Required action: Exactly as written, print out each entry in the data, with no pictures.

Material supplied:
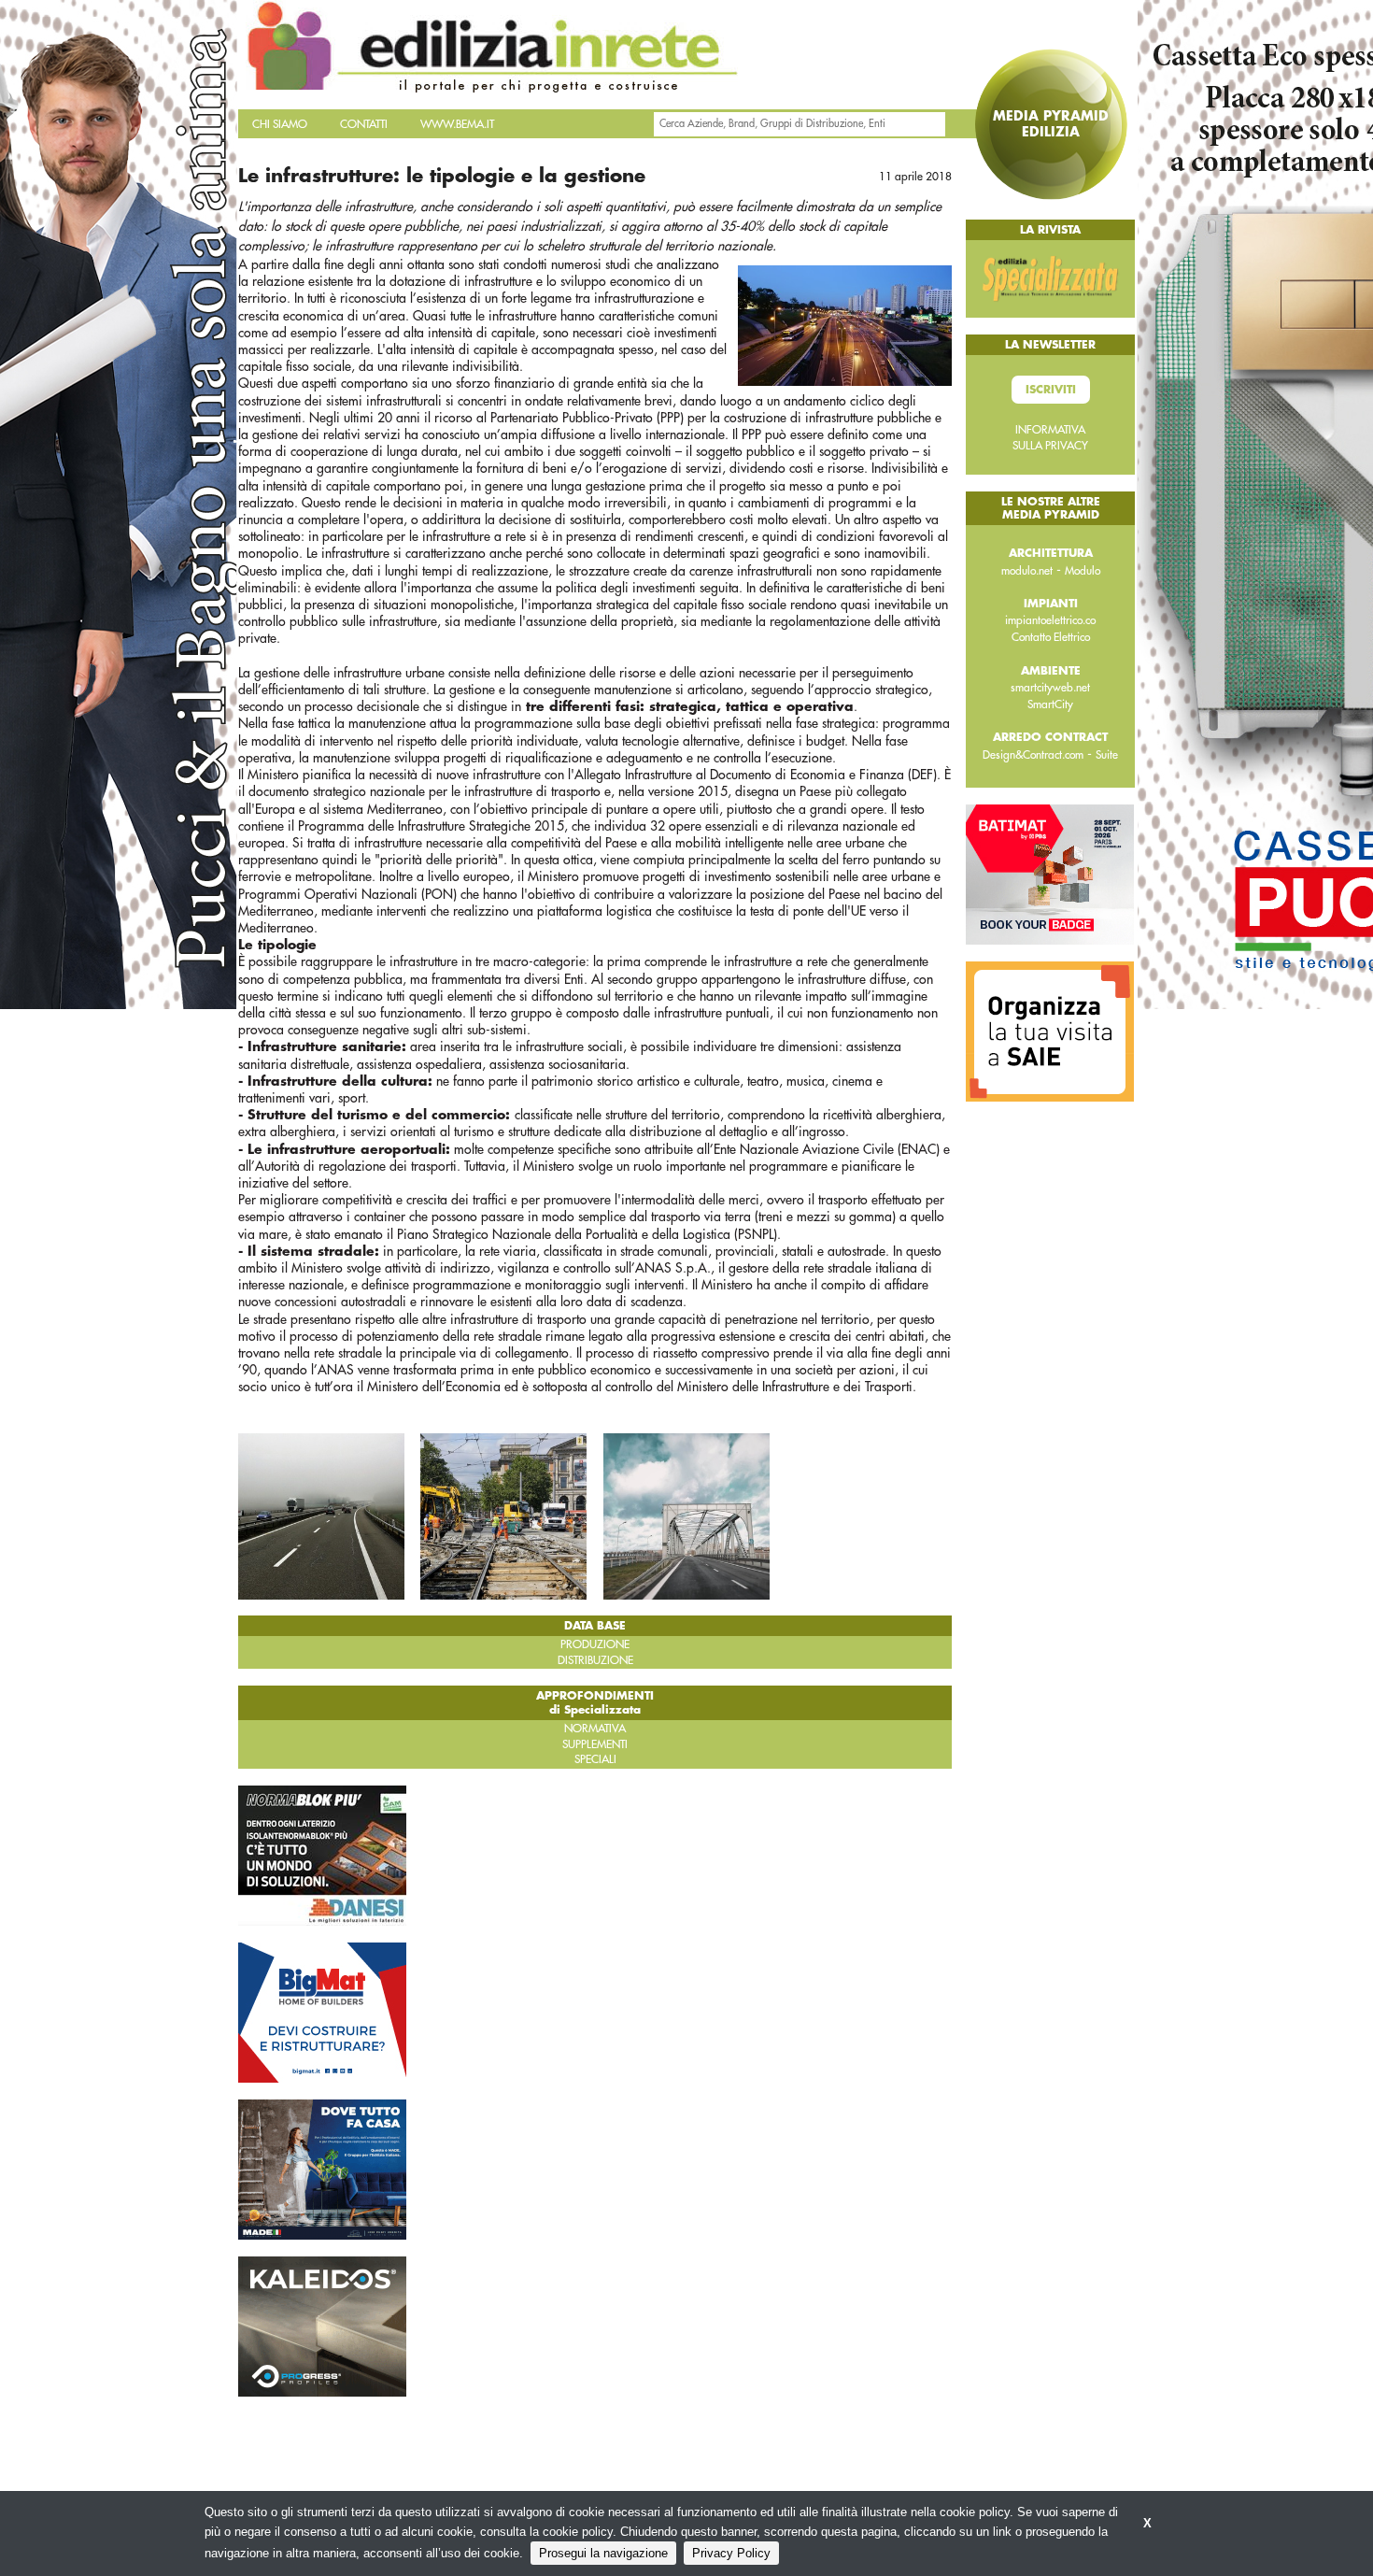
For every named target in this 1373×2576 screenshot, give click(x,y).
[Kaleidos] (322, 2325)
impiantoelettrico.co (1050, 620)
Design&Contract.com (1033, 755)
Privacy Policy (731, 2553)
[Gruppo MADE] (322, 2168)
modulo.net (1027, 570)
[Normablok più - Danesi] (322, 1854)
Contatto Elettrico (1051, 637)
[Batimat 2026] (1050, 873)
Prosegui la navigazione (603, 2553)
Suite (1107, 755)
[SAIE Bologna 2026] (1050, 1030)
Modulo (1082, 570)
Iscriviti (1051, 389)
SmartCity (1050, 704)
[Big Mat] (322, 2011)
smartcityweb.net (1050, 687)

Result below:
For every named target in this 1373×2576 screenshot, give click(x,y).
[Kaleidos] (322, 2325)
impiantoelettrico.co (1050, 620)
Design&Contract.com (1033, 755)
Privacy Policy (731, 2553)
[Gruppo MADE] (322, 2168)
modulo.net (1027, 570)
[Normablok più - Danesi] (322, 1854)
Contatto Elettrico (1051, 637)
[Batimat 2026] (1050, 873)
Prosegui la navigazione (603, 2553)
Suite (1107, 755)
[SAIE Bologna 2026] (1050, 1030)
Modulo (1082, 570)
Iscriviti (1051, 389)
SmartCity (1050, 704)
[Big Mat] (322, 2011)
smartcityweb.net (1050, 687)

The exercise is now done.